Interesting quote: "we decided to compute all statistics on demand. This was something we previously tried in RethinkDB, but the results were not good... When we tried implementing statistics as SQL queries in Postgres, we were amazed by the performance. We could implement complex statistics involving data from many tables."

I think standard line "use right tool for the job" is still the ultimate answer. Data in most applications is relational, and you need to query it in different ways that weren't anticipated at the beginning, hence the longevity of SQL.

That said, I too often see HN commentators say something like "this data was only 100 GB? Why didn't they just put it in Postgres?" which is not as clever as the writer may think. Try doing text search on a few million SQL rows, or generating product recommendations, or finding trending topics... Elasticsearch and other 'big data' tools will do it much quicker than SQL because its a different category of problem. It's not about the data size, it's about the type of processing required. (Edited my last line here a bit based on replies below.)




We do exactly what you describe on about 80TB dataset stored across a number of PG instances. The 100GB comments are extremely clever because running a query against a dataset that fully fits in RAM will be blazingly fast. "Try doing text search on a few million SQL rows" we are doing it on billions of rows.


Exactly. People overestimate the amount of effort and cleverness it takes to horizontally shard/scale your data yourself rather than trust a specialized database to do it as a black box. And overestimate the cleverness of the black box.

What you retain by staying with Postgres rather than going to a more exotic database is priceless. There is a threshold of data size or product need that makes a more specialized database the right choice. It's just well above 100 GB and your application should have some very specific needs to justify it.


I think some of this can be attributed to expectations; Many systems such as elastic are expected to run on ram, whereas people tend to expect relational systems to perform reasonably well on disk. I think we all want a magic black box that makes such problems disappear, and we always seem to be disappointed with the system in question when at some point it doesn't.


You are 100% right the perpetual search for "magic black box" is the cause of much pain on the bright side it's also a source of significant amount of high paying work to clean up the mess.


Do you have FULLTEXT indexes on those rows? I find it hard to believe that searching something like e.g. a fragment of text in Youtube comments can be as fast in a SQL system (even in RAM) as in Elasticsearch.

As for the other stuff I mentioned (recommendations, etc.) I'm not just basing it on my personal experience--here's a write-up from Pinterest about having to dump all their MySQL data to Hadoop to drive various types of analysis. I doubt they would do it it if just putting the SQL DBs in RAM was adequate! https://medium.com/@Pinterest_Engineering/tracker-ingesting-...


PG is something of a different beast too. With MySQL the standard mode of operation for most non-basic functionality is to dump the data in another tool.

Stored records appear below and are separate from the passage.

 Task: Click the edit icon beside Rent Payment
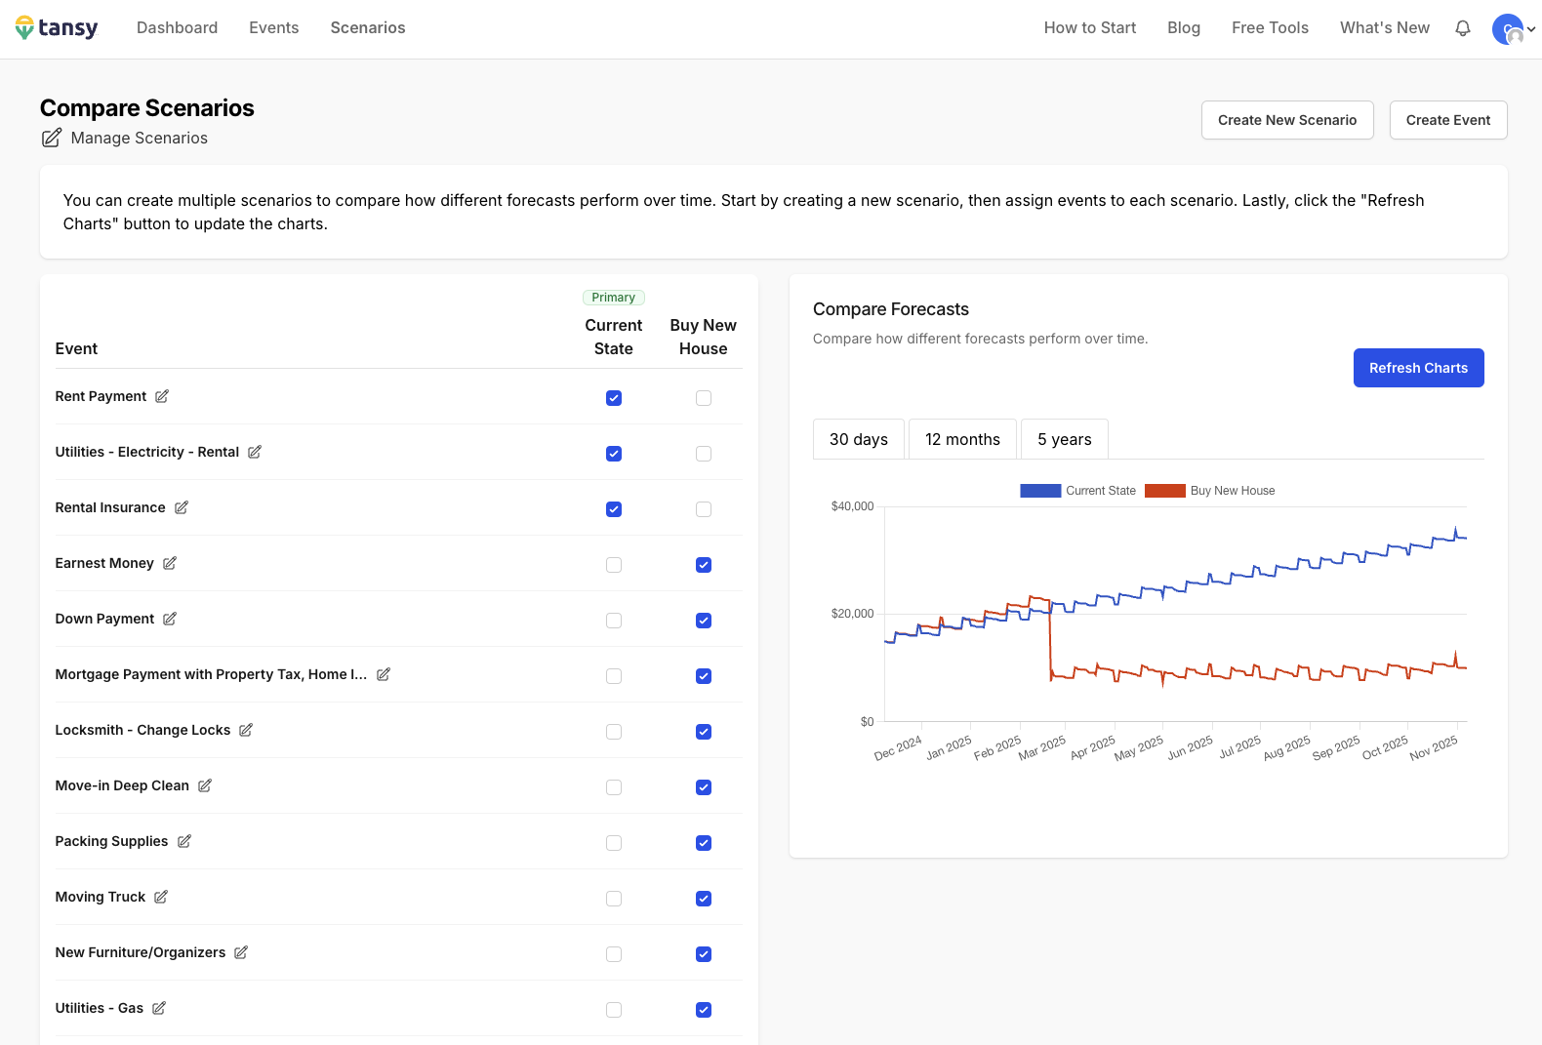click(162, 396)
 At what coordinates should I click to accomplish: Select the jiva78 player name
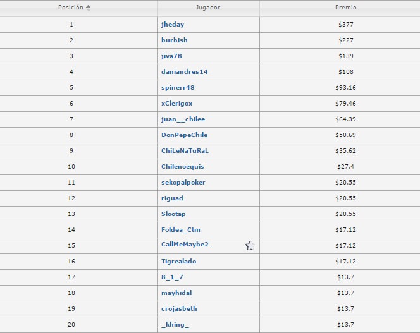point(171,56)
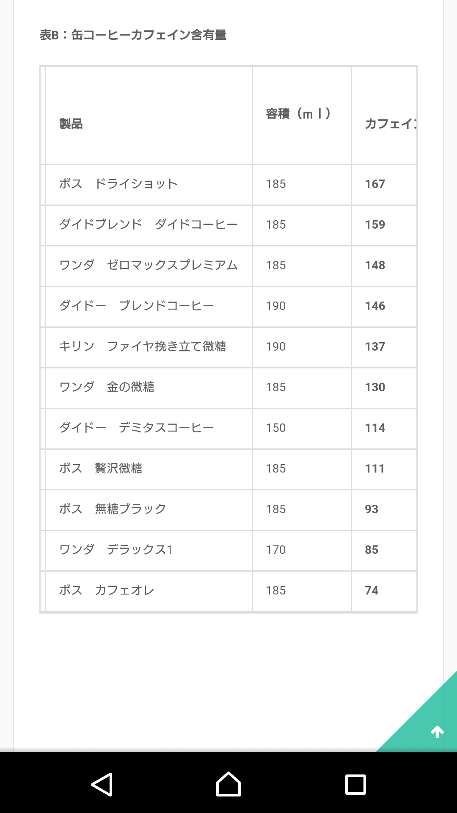The height and width of the screenshot is (813, 457).
Task: Tap the Android back navigation icon
Action: point(102,784)
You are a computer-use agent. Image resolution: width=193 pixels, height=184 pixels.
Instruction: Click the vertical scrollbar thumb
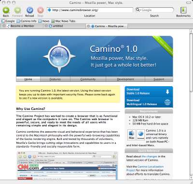tap(191, 62)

Full text with Postgres is pretty fantastic and configurable. Not putting the data somewhere else keeps you from having to maintain a second system, keep things in sync, etc.

People jump to putting data in a search tool because it's a search tool waaaaay too quickly IMHO. If the use case justifies it, go for it...but don't add uneccessary complexity unless you have to.

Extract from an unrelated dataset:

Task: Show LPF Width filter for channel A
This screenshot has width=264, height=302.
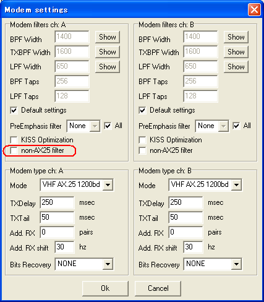Action: [108, 67]
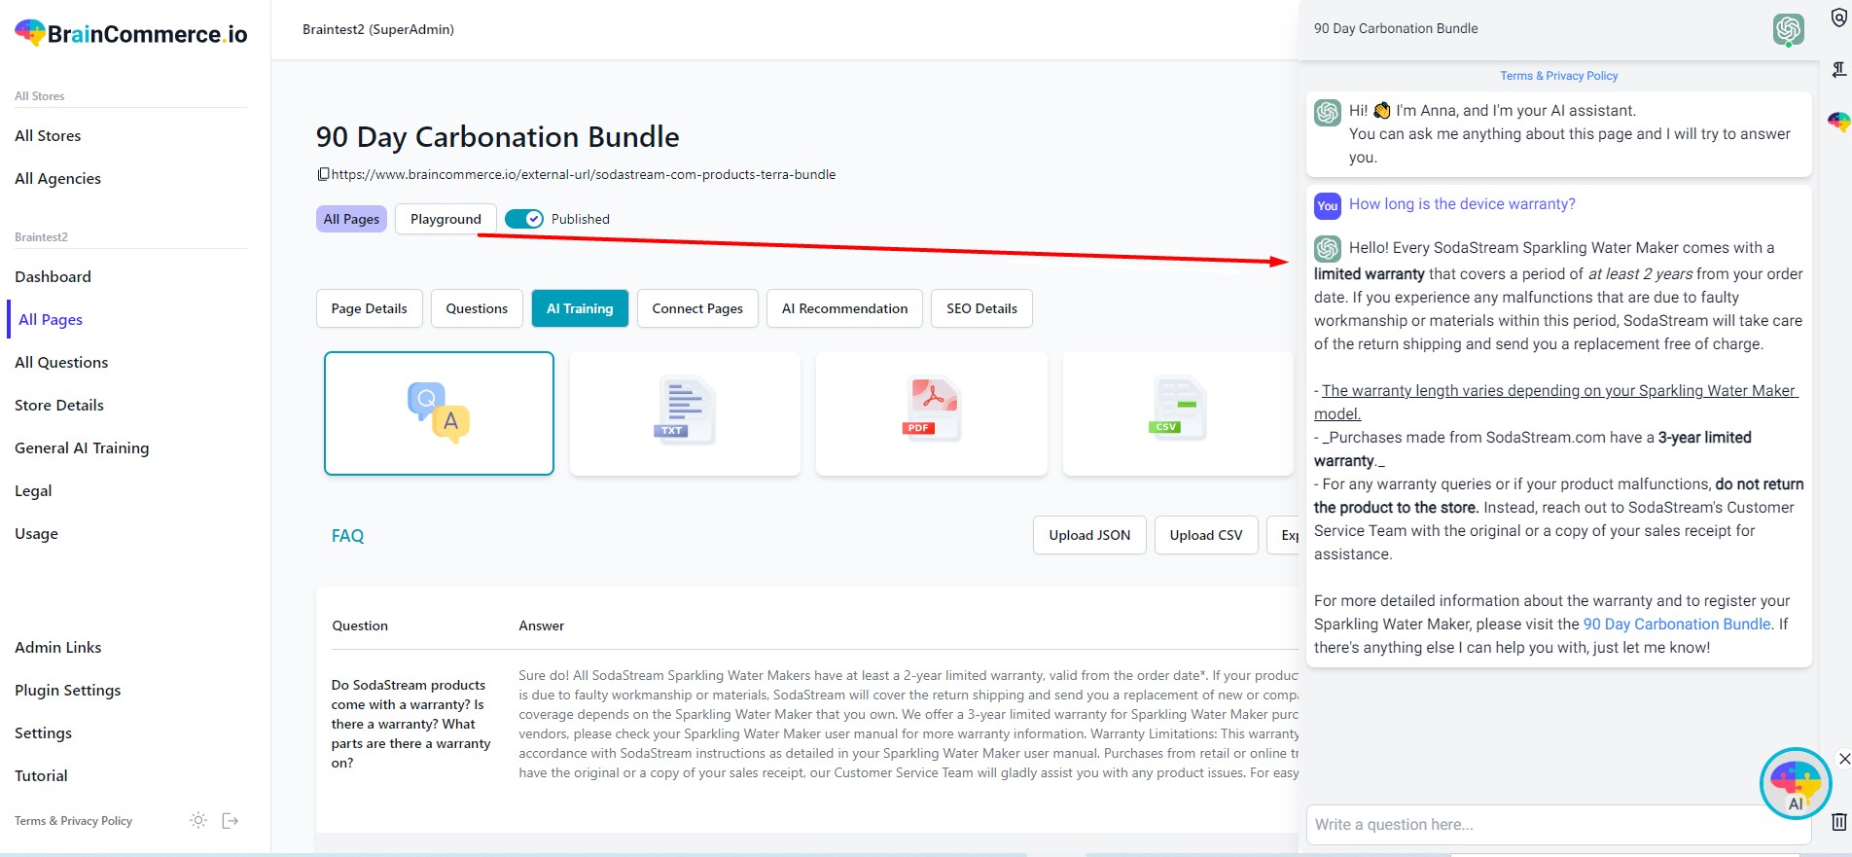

> Not putting the data somewhere else keeps you from having to maintain a second system, keep things in sync, etc.

To be fair there is some amount of "keeping things in sync" one has to do with postgres, even if it's just setting up the right triggers to update the FTS index on updates.

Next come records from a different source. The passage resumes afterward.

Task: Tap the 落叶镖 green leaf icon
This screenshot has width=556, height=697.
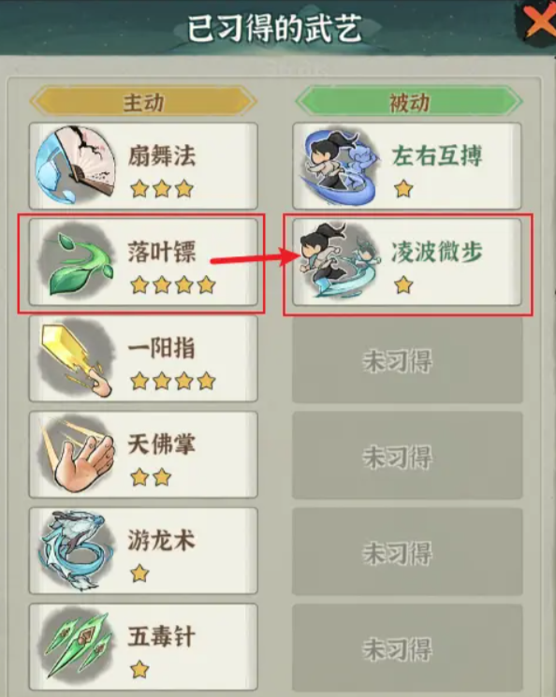Action: 76,261
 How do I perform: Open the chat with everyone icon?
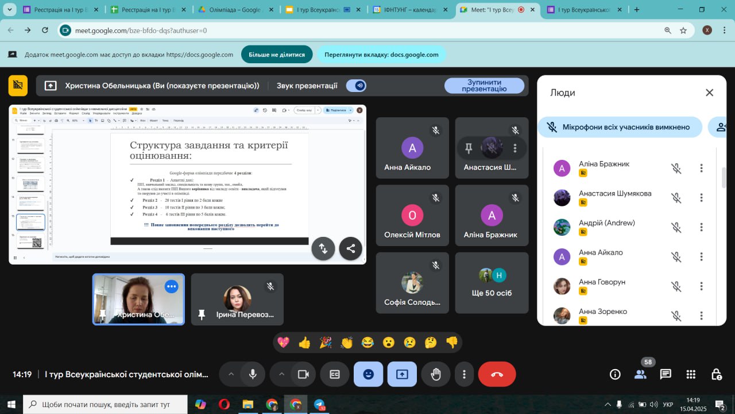tap(666, 374)
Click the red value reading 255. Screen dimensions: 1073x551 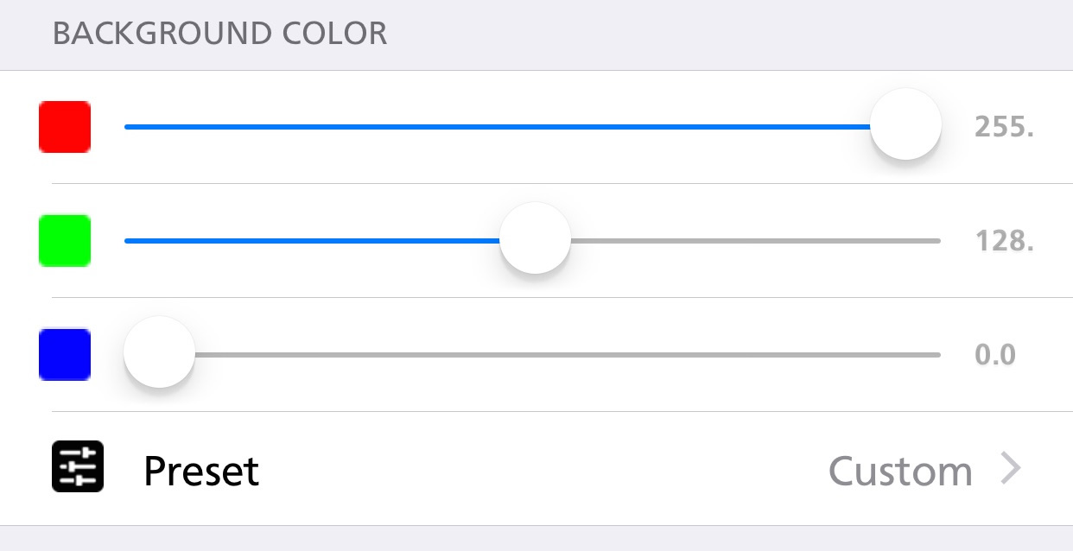click(1004, 128)
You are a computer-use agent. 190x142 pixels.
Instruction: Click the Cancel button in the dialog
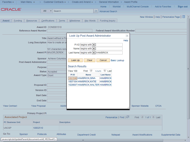[103, 60]
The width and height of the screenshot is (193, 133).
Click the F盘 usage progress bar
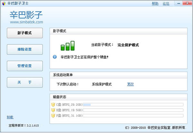pyautogui.click(x=133, y=116)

True, but it's transaction safe so should be impossible to get out of sync which is what I was really getting at.


I can assure you that Pinterest's dataset is vastly bigger than 100GB :) at certain scale RDBMS will obviously experience issues and might no longer be the optimal solution. For PG (hard to generalize) but beyond 10-20TB things become painful. Now the thing is that "limit" is constantly shifting so if you are starting with 100GB datasets and it is growing at 200GB a year you can basically stay on single instance RDBMS forever.


Sorry, I'm just not buying that it's about the file size of data.

Right now I'm working on an app that works with tweets. I want to find all tweets that link to iTunes.

When I was using:

> select * from `tweets` where `url` not like '%twitter.com%' and `url` like '%itunes.apple.com%'

I could scale my server up to 16 CPUs, it would still take several minutes to search a few million tweets.

Yesterday I added another field to the database, `is_audio_url` where I pre-compute whether the URL is an itunes link (by string matching in the app code) when I insert the record into the database. So I can do:

> select * from `tweets` where `is_audio_url` = 1

And now it's blazing fast. It is just my most recent of many experiences that MySQL really struggles with text matching.


Full text search in Postgres is fast if you have it configured correctly.

> It is just my most recent of many experiences that MySQL

1) You're using MySQL not Postgres; given that this is a discussion about whether Postgres can compete with Elasticsearch, that's not super relevant. :)

> select * from `tweets` where `url` not like '%twitter.com%' and `url` like '%itunes.apple.com%'

2) That's not how you query a full text index; that's going to be glacially slow.

You need a FULLTEXT index and to use a MATCH...AGAINST query. Check out the docs[1].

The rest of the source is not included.